> [TASKS FOR THIS EXERCISE]
- A) Decide whether each statement agrees with the interview below. For each one, answer yes or no and quote the words from the interview that settle it.
(i) Helen and Bhavika met through a Women in Product Slack community.
(ii) On Helen's best workday, coaching 1:1s fill the morning.
(iii) When the blog was started, the kids were four and seven.
- B) Answer each question from the interview below, one answer per line, marked (i), (ii), (iii) like the questions.
(i) At which company is Bhavika a VP of Product?
(ii) What is the name of the blog that Helen and her husband started?
(iii) How often did they both commit to posting on it?

A working mom's framework for balancing two active careers
Two moms and product leaders discuss what it takes
👋🏻 Hello community! This week, I’d love to share a collab I’m doing with a fellow working mom who is a VP of Product at Productable, Bhavika Shah. Bhavika and I met through a Women in Product Slack community and it reminded me how much in common we have as women, product leaders, and moms.
Check out and subscribe to her newsletter, Working Mom - especially if you are looking for insights and resources. For example, I learned that there is a Working Mom’s support group that you can sign up for!
[Bhavika] What do you do for work?
[Helen] I work at a late-stage startup that serves adult learners to help them upskill and reskill in service of economic mobility. I drive the student product experience from onboarding through conversion and engagement on our platform. I have a couple of teams under me and engineering and design counterparts. I love getting to solve interesting problems with smart people. My other passion is coaching so getting to do product work and coaching people I work with on a daily basis is very satisfying.
[Bhavika] What does a best case work day look like?
[Helen] My best day is one that I was able to plan. It would mean that I got to do deep thinking/strategy/customer insights work in the morning and then have a mix of product reviews and brainstorms and coaching 1:1s in the afternoon with people on my team.
[Bhavika] How has parenting changed as your kids went from toddlers to their current age?
[Helen] When the kids were younger, my life felt transactional. Winning meant getting through the day - changing diapers, feeding, bathing, reading a book, getting the kids to bed, etc. And because sleep was unpredictable, a day could get derailed at any time, so I had to be very pointed with my time at work. Parenting taught me to ruthlessly prioritize. Tactically during that period, it was hard to have hobbies or extra time with co-workers or friends. When I had extra time, I would sleep or workout. It was all about survival and meeting basic needs.
Now there’s a little more time. Kids are in school longer and they have a lot of activities (I can see why Uber for kids like start-ups are trying to figure out this market). In some ways, it’s busier and more hectic, but it also feels physically easier. For example, two years ago, my husband and I decided to start a blog on parenting, leadership, and product management - Mind the Beet, the kids were four and seven. Things were more tenable and we were both able to commit to writing a weekly post.
One other big shift that happened to us as kids moved from the toddler phase to elementary school is the establishment of family norms as they align with our values. Some examples include using TV as a tool to help us manage, daily reading rituals and the mentality of self-sufficiency and 100% responsibility.
[Bhavika] You mention your use of screen time as a tool - I love that and we follow a similar philosophy for our son. Can you expand on that and talk about the other family practices have you found helpful?

> [SUPPLIED INFORMATION]

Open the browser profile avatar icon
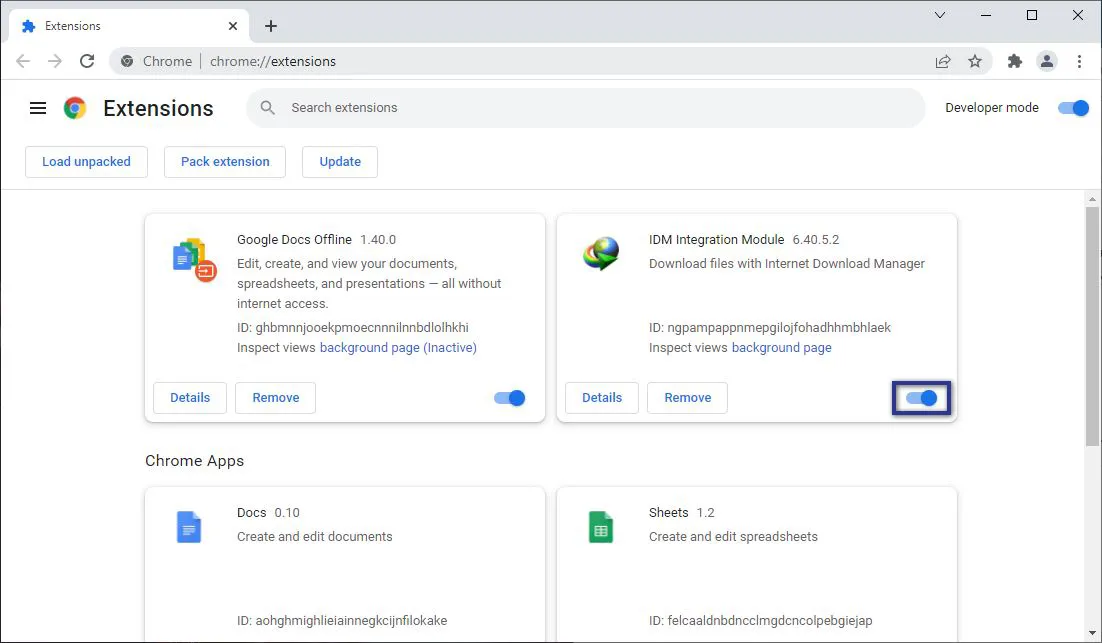Image resolution: width=1102 pixels, height=643 pixels. pos(1047,61)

> [SOLUTIONS TO EACH TASK]
- A)
(i) Yes: "Bhavika and I met through a Women in Product Slack community"
(ii) No: "I got to do deep thinking/strategy/customer insights work in the morning and then have a mix of product reviews and brainstorms and coaching 1:1s in the afternoon"
(iii) Yes: "the kids were four and seven"

- B)
(i) Productable
(ii) Mind the Beet
(iii) Weekly